Given passage Start Marker
As Chile’s climate changes, the world’s oldest mummies are turning moldy

The head of a mummy from the Chinchorro culture, which is found in northern Chile.

Here's a story about some unlikely victims of climate change: Not polar bears stranded by melting ice or Pacific atolls battered by rising sea levels, but long dead natives of northern Chile whose mummified bodies are feeling the effects of a warming Earth.

The Chinchorro mummies were discovered in Chile's Atacama Desert in 1917, remnants of the Chinchorro people who once lived along the coasts of northern Chile and southern Peru. These are the oldest mummies ever found, dating back to 5,000 to 7,000 BC — more than a couple of thousand years older than mummies in Egypt.

But the specimens housed at the University of Tarapaca's museum in Arica, Chile, are rapidly deteriorating, their ancient skin turning to black ooze in certain spots.
Given passage End Marker
Data shown Start Marker
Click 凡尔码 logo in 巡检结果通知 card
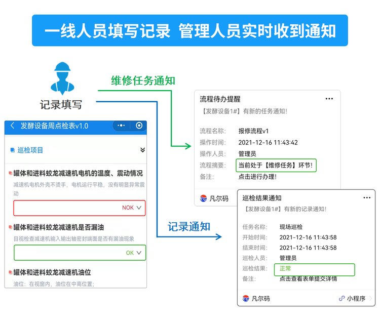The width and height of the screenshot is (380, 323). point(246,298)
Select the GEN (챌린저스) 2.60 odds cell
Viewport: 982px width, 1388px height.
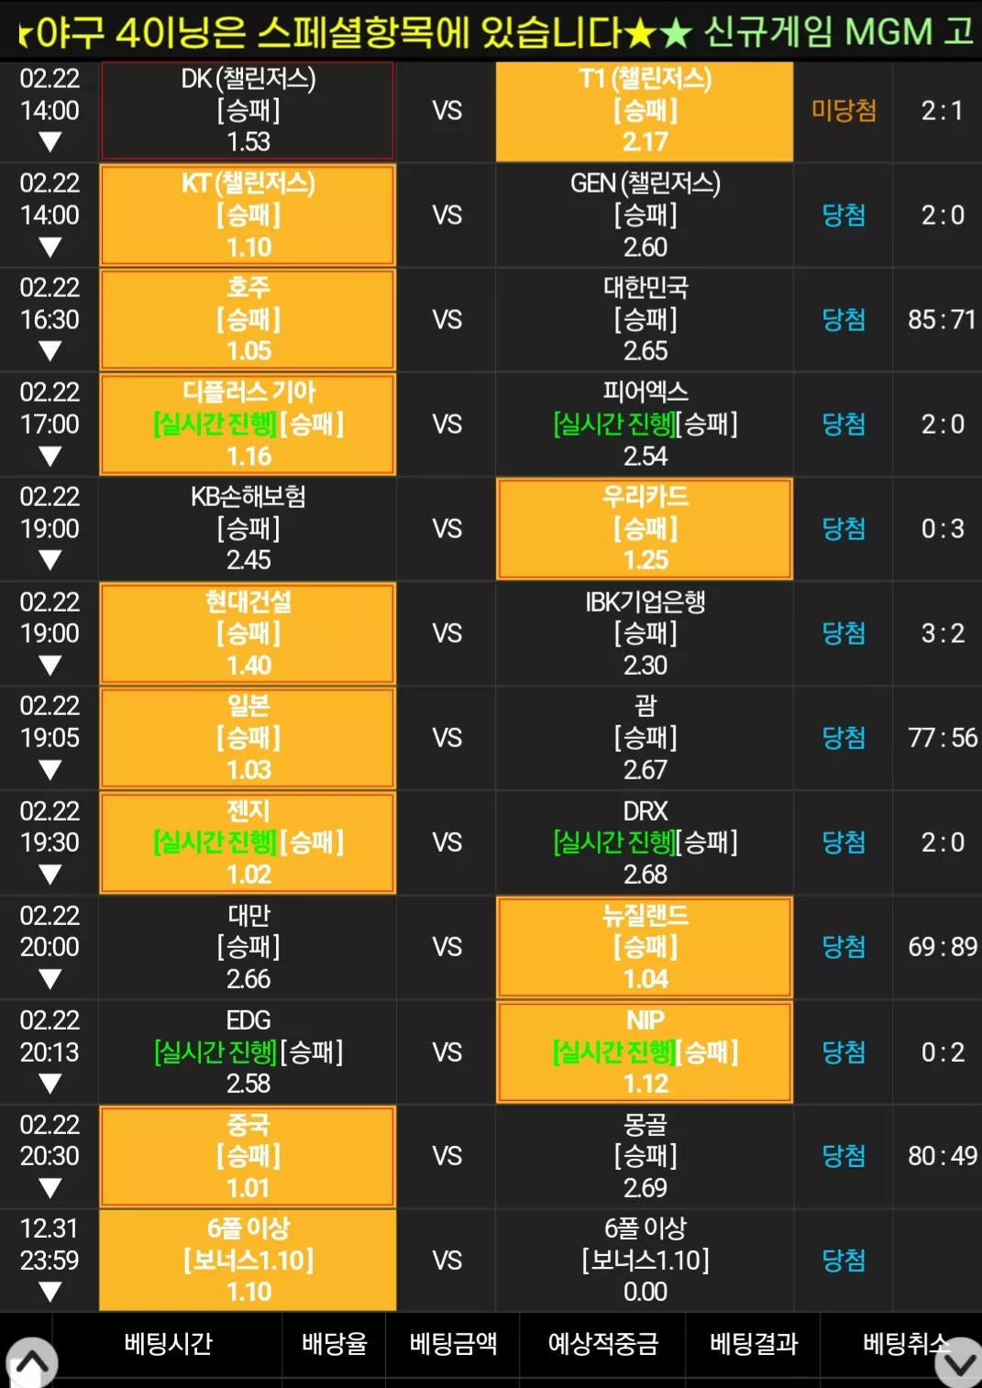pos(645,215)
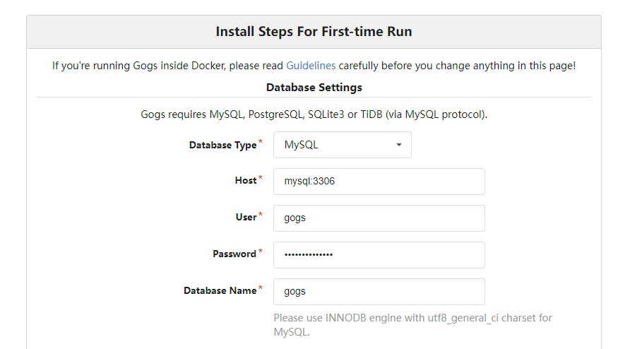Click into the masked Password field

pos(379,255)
Data shown End Marker
Data shown Start Marker
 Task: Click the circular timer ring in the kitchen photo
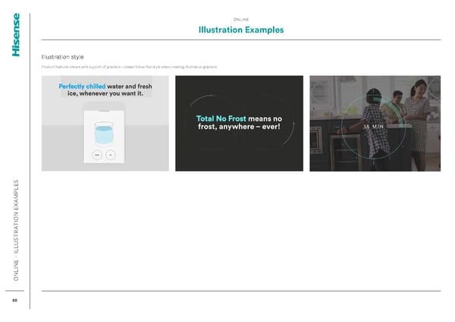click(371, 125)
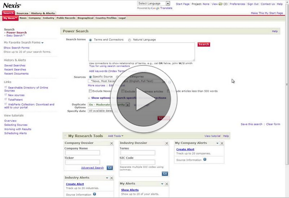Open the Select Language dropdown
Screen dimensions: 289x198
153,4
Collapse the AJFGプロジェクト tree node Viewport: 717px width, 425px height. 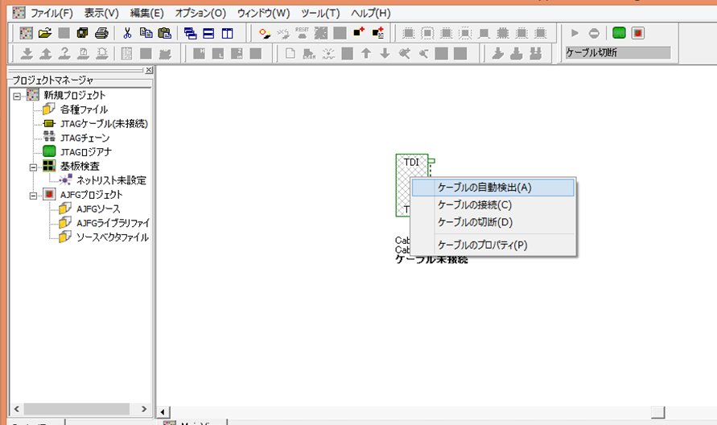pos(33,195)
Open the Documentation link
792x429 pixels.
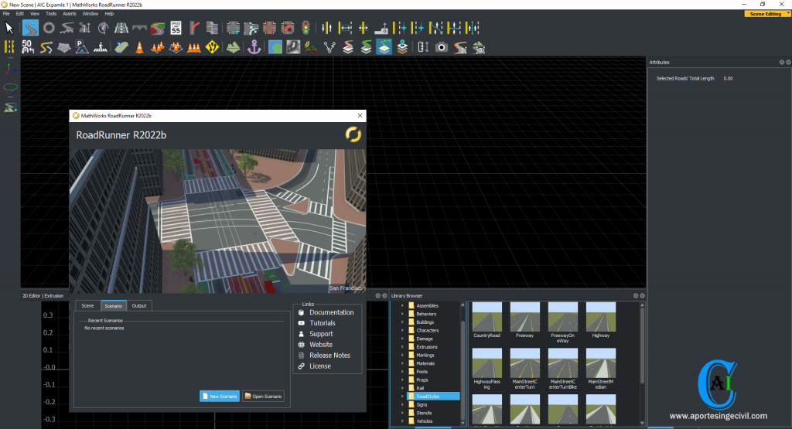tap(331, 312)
Data shown End Marker
### [Actions to take]
1) According to the article on the Chinchorro mummies, in what year were the mummies discovered?
2) Extend the article about the deteriorating Chinchorro mummies by writing what comes after its final sentence.
The records were taken from a separate source.

### [Responses per task]
1) 1917

2)
“My colleagues in Chile say that fog began to roll in off the Pacific about 10 years ago, and the climate was changing. The mummies began to deteriorate and they couldn't work out why," says Ralph Mitchell, a professor emeritus of applied biology at Harvard’s School of Engineering and Applied Sciences. "That’s why they contacted me.”

Mitchell is a microbiologist who specializes in investigating why ancient relics deteriorate. “So the interest was, is this a microbial process like an infection?" he says. "The museum had about 200 mummies that were doing fine until this humid air and fog started to roll [in,] and the Chilean scientists started to notice signs of moisture on the skin of the mummies.”

That moisture is a problem because it creates a ripe environment for microbes to flourish. “There were normal, indigenous micro-organisms that were capable of decomposing skin," Mitchell says. "Give them a little moisture and they’ll start growing.”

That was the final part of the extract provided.